Given passage:
==========

[ale] iptables issue

JK jknapka at kneuro.net
Mon Jul 17 00:21:56 EDT 2006


Jim Popovitch wrote:

> I have an issue wrt iptables.  I use iptables to allow/deny access to a 
> website.  The tables are intended to allow all in to port 80 at address 
> WW.XX.YY.ZZ, and all replies back out from port 80 on same address.
> 
> The command line used to create the rules is this:
> 
> iptables -A INPUT -p tcp -d WW.XX.YY.ZZ --dport http
>       -m state --state NEW,RELATED,ESTABLISHED -j ACCEPT
> iptables -A OUTPUT -p tcp -s WW.XX.YY.ZZ --sport http
>       -m state --state RELATED,ESTABLISHED -j ACCEPT
> 
> The above rules work 98% of the time, however I see periodic failures 
> (REJECTS) logged from outbound data back to what I believe to be proxies 
>    at all the major ISPs.
> 
> I'm inclined to remove the "state" options from the above rules, but I 
> can't figure out what doing so is necessary.  Any thoughts?

==========

Data excerpt:
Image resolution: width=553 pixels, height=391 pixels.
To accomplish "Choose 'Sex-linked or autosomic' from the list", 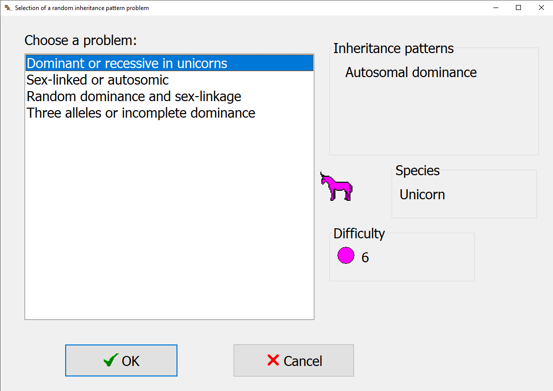I will pyautogui.click(x=98, y=80).
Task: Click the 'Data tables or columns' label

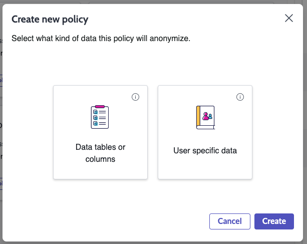Action: coord(100,153)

==========

To be done:
1) In the iptables post, what is the second rule, the one starting with "iptables -A OUTPUT", meant to allow?
2) List every option that begins with a hyphen in the first iptables command of the iptables post.

Task-by-task results:
1) It is meant to allow all replies to go back out from port 80 on address WW.XX.YY.ZZ. This pairs with the first rule, which allows all incoming traffic to port 80 at that address.

2)
-A
-p
-d
--dport
-m
--state
-j